■ Work to complete
Return each line of the entries below that contains the word "menu".

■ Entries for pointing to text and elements
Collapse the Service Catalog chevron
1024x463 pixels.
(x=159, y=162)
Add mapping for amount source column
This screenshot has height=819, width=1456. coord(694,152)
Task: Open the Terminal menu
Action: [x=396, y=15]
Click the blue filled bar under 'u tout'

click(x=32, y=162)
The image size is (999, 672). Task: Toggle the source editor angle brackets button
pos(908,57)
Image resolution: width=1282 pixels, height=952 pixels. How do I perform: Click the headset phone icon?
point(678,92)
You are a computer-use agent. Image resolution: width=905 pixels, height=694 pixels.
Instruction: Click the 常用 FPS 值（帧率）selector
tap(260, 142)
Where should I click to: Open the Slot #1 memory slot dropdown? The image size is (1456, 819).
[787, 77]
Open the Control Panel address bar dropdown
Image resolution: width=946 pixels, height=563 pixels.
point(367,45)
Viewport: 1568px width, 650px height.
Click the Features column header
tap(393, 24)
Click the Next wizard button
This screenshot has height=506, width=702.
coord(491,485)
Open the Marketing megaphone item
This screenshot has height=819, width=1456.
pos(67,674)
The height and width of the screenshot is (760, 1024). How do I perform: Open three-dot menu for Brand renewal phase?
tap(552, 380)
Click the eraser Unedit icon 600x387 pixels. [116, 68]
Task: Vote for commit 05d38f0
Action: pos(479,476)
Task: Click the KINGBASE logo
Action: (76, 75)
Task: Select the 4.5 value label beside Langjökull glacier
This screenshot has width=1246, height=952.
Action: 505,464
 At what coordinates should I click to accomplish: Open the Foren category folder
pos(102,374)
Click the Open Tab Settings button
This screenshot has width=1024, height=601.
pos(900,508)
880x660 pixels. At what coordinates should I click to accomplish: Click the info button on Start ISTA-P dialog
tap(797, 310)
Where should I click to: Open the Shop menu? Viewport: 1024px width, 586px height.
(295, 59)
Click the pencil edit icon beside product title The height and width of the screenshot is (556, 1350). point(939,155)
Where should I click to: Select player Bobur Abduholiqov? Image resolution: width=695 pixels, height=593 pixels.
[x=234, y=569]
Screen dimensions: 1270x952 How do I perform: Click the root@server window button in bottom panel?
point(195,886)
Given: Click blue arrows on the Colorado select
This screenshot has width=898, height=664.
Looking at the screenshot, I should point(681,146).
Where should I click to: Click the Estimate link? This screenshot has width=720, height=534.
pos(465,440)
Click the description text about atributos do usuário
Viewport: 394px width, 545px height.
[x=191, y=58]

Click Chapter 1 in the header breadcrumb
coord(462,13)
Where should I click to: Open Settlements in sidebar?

■ Full answer
Task: Open the Terminal menu
The height and width of the screenshot is (760, 1024). How do I perform: Open three-dot menu for Brand renewal phase?
Where should I click to: Open the Shop menu? Viewport: 1024px width, 586px height.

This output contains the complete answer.